When Brahma returned and falsely proclaimed his victory before Shiva, Shiva — who is
omniscient — was filled with cosmic fury at this brahmanicide of truth.
His anger took form as a being of terrifying aspect: Kaal Bhairav.
Kaal Bhairav manifested from Shiva's third eye — dark as a storm cloud, with blazing eyes,
wearing a garland of skulls, holding the trident and a kapala (skull bowl). In one swift motion,
he severed Brahma's fifth head — the one that had spoken the lie. Brahma was left with four heads,
humbled before Shiva.
But Bhairav had committed brahmahatya — the sin of harming a Brahmin. The severed skull
stuck to Bhairav's hand. He became a wandering ascetic, a Kapalika, bearing the mark of his deed.
He wandered across all sacred tirthas. Finally, he arrived at Kashi (Varanasi).
The moment his foot touched Kashi's soil, the skull fell. The great sin was absolved. This is why
Kashi is the ultimate liberator of all sins.
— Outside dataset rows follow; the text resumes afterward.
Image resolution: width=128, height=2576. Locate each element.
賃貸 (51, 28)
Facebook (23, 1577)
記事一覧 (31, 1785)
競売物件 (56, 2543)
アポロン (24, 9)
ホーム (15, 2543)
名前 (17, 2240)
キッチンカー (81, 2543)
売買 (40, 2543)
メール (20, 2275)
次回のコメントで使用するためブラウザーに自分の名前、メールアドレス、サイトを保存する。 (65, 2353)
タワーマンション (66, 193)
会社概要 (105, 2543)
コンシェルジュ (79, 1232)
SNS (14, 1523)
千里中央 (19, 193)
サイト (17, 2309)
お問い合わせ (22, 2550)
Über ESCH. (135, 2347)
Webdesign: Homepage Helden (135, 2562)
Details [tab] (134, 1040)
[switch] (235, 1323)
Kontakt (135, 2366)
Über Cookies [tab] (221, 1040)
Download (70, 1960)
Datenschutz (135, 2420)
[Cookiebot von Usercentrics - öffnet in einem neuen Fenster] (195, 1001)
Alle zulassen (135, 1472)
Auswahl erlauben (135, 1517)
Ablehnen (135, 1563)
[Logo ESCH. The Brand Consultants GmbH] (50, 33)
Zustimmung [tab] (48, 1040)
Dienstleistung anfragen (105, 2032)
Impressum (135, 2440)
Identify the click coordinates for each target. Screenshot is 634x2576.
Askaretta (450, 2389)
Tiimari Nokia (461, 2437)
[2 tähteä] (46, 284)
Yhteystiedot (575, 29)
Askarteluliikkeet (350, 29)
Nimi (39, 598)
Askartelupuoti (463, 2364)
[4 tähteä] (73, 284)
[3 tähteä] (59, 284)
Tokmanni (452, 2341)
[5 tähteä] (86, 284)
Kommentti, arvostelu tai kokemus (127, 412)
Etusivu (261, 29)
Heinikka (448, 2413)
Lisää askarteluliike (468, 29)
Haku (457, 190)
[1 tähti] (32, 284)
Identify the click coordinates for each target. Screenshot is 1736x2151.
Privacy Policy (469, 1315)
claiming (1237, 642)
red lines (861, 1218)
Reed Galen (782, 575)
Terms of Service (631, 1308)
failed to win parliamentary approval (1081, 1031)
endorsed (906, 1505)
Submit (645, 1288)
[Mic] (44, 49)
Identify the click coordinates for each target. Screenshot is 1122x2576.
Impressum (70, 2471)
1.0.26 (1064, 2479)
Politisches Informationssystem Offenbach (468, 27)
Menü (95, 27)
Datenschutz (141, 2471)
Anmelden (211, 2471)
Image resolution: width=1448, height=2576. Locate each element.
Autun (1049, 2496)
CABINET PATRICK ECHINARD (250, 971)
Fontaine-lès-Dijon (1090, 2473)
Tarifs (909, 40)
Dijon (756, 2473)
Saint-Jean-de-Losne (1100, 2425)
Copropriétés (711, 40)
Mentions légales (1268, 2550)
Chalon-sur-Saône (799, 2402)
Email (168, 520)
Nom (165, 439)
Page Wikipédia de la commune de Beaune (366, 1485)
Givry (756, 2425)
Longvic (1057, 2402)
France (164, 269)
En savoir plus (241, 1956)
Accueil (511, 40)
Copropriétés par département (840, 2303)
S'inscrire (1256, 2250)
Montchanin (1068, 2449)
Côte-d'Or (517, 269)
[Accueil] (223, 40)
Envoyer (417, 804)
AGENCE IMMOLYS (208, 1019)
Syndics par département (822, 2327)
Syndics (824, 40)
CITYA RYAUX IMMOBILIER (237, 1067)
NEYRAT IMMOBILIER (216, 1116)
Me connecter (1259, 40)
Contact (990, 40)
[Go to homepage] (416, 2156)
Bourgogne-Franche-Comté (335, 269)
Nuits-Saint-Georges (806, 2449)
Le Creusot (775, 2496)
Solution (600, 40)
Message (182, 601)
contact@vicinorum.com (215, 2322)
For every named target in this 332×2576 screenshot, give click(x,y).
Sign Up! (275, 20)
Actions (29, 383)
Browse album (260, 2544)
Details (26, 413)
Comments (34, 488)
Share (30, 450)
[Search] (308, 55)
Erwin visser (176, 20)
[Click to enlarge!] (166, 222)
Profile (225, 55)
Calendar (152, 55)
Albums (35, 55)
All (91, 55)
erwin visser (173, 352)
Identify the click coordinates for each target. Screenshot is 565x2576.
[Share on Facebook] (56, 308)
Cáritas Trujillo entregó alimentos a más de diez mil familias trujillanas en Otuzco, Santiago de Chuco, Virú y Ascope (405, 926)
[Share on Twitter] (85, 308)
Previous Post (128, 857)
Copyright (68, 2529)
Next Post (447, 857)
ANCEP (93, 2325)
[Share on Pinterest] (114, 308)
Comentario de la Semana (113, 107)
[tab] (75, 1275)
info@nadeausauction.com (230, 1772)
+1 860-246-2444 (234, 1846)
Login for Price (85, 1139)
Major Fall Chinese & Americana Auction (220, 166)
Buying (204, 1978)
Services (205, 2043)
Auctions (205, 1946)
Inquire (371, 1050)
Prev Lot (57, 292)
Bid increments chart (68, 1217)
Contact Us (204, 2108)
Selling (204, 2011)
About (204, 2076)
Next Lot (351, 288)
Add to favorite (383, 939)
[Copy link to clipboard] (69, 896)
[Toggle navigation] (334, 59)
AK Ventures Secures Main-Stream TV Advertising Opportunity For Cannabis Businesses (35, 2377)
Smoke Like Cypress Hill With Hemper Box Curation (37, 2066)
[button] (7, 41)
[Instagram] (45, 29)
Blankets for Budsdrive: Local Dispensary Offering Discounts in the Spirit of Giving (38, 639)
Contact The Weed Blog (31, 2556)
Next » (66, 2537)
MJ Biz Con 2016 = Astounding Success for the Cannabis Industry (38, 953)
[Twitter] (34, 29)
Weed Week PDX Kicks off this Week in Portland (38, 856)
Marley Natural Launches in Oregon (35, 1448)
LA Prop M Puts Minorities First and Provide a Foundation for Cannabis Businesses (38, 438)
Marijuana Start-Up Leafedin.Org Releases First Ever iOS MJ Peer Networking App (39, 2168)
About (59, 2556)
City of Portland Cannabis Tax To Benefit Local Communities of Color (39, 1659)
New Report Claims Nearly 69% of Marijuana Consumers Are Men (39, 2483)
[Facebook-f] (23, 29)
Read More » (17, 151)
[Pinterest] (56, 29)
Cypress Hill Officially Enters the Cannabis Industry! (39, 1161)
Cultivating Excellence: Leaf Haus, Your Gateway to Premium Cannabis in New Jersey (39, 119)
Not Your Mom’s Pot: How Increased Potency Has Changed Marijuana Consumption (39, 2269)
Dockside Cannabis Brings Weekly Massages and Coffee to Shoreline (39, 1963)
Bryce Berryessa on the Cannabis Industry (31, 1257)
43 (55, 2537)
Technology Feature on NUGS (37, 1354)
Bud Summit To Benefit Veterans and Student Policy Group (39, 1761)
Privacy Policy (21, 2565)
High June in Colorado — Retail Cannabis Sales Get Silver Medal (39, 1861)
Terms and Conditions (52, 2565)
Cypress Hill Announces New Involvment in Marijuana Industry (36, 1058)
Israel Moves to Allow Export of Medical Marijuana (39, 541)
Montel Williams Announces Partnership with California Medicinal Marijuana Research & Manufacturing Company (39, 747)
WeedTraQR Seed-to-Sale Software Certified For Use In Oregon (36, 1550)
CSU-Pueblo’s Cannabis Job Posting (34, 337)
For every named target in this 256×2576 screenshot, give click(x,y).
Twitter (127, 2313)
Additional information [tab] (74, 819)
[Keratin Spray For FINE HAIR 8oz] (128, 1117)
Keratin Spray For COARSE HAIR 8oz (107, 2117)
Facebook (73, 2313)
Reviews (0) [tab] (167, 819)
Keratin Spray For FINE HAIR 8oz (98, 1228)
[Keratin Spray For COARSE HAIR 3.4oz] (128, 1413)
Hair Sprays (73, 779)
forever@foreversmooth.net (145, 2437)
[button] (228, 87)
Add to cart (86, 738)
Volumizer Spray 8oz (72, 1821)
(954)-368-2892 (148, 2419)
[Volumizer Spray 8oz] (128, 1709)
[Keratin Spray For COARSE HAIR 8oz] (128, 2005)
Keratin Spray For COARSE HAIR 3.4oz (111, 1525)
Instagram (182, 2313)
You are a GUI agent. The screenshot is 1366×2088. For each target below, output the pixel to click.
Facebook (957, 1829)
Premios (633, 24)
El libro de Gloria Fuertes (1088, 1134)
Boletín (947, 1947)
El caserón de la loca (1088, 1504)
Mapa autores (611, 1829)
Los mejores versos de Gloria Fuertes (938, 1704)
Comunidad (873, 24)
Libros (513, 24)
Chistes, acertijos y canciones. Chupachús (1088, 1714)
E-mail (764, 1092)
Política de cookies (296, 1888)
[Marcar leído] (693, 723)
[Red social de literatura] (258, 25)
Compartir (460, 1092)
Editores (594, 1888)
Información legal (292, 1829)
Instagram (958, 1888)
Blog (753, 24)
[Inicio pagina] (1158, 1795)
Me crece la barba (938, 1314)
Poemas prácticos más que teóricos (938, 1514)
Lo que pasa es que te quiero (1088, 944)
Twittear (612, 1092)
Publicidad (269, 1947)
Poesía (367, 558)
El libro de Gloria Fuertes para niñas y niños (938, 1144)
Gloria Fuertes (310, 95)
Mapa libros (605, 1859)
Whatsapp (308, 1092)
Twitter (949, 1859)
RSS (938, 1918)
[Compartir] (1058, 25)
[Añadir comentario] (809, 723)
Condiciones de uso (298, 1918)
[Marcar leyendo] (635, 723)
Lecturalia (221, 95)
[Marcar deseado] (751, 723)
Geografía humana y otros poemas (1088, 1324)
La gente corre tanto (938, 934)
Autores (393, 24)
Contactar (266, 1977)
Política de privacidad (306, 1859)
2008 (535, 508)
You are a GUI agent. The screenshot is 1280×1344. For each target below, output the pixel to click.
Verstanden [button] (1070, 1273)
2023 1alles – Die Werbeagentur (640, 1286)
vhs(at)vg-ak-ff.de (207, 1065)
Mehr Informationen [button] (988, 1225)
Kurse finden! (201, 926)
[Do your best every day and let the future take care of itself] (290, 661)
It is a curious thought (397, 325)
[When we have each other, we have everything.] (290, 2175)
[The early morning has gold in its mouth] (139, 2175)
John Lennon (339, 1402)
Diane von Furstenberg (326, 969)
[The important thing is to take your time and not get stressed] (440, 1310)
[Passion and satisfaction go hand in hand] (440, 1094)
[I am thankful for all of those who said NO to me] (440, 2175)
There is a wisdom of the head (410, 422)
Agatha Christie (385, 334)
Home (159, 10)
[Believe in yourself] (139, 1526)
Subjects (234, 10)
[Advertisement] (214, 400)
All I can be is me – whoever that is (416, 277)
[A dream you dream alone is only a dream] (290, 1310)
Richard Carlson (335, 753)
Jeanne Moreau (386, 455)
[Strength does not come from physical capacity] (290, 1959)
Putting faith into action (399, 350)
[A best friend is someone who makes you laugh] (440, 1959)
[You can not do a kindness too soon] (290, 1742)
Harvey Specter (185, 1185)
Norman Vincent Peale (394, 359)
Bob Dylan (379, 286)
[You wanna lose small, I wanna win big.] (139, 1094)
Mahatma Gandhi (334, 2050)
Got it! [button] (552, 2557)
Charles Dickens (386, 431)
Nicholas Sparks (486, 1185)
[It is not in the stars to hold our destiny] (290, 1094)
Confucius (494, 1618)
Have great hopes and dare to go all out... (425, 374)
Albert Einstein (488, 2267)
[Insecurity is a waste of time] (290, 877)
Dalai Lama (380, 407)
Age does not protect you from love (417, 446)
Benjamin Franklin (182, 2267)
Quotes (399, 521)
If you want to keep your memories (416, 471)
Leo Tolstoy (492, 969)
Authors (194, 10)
Moved by the holiness of Kashi, Bhairav remained forever as its Kotwal — the divine guardian
of the eternal city.
After being absolved of his sin at Kashi, Kaal Bhairav stood before Lord Shiva in the
form of the great lingam at Vishwanath. Shiva, pleased with Bhairav's penance, declared:
"You shall be the eternal Kotwal of this city. No soul shall enter or depart Kashi
without your knowledge. You shall be my representative here. Those who worship you
with devotion shall be freed from all fears and the cycle of rebirth."
From that day, Kaal Bhairav took up his residence at Kashi. He roams the cremation ghats —
particularly Manikarnika Ghat — with his dog. He is the
one who whispers the Tarak Mantra into the ear of every dying person in Kashi,
granting them instant liberation regardless of their past karma.
His danda (staff) is the symbol of his authority. He is simultaneously
Dandapani (bearer of the staff of punishment) and the most compassionate liberator
for souls who surrender to him.
The demon Durgama performed severe austerities and obtained from Brahma the boon that
no god, man, or creature could kill him — except a child (bala) or an old person
(vriddha). With this boon, Durgama spread terror across the three worlds.
The gods approached Lord Shiva for help. Shiva manifested Bhairav in the form of
Batuk Bhairav — a young boy, eternally 16 years old.
This childlike form approached Durgama playfully. The demon laughed and attacked —
only to be slain by Batuk Bhairav's trident in an instant.
This story teaches that the most fearsome power can reside in the simplest form.
Batuk Bhairav is worshipped for protection, especially of children and households,
and his mantra is considered extraordinarily powerful for removing obstacles and enemies.
There is a story from Kashi's oral tradition about why the dog is Bhairav's vehicle.
Once, Brahmin priests in Kashi grew arrogant and refused to feed a starving dog near
the temple. The dog, near death from hunger, cried out.
That night, Lord Shiva appeared in the dream of the head priest in his Bhairav form
and said: "That dog is my body. You have starved me. The dog who appears to be
a stray — I reside within it. Those who feed my dog, feed me. Those who torment it,
torment me."
From that time forward, it became a sacred practice in Kashi to feed dogs — especially
black dogs — as an act of Bhairav seva. The tradition continues to this day.
A dog's yelp at night is considered a sign of Bhairav's presence.
After the beheading of Brahma, Bhairav wandered as the first Kapalika ascetic —
carrying the skull, bearing the mark of the ultimate sin, living outside all social norms.
He ate from the skull, used cremation grounds as his home, wore skulls as ornaments.
The Kapalika tradition — one of the earliest Tantric sects — took Bhairav as their
founding deity. They practiced in cremation grounds, used skull-bowls, and followed
left-hand Tantric (vamachara) paths.
The deeper symbolism is profound: Bhairav carries the skull of Brahma to show that
even the greatest ego in creation becomes an empty vessel. The skull represents
the dissolution of individual identity into cosmic consciousness. This is the core teaching:
ego is the only real sin, and time destroys all ego.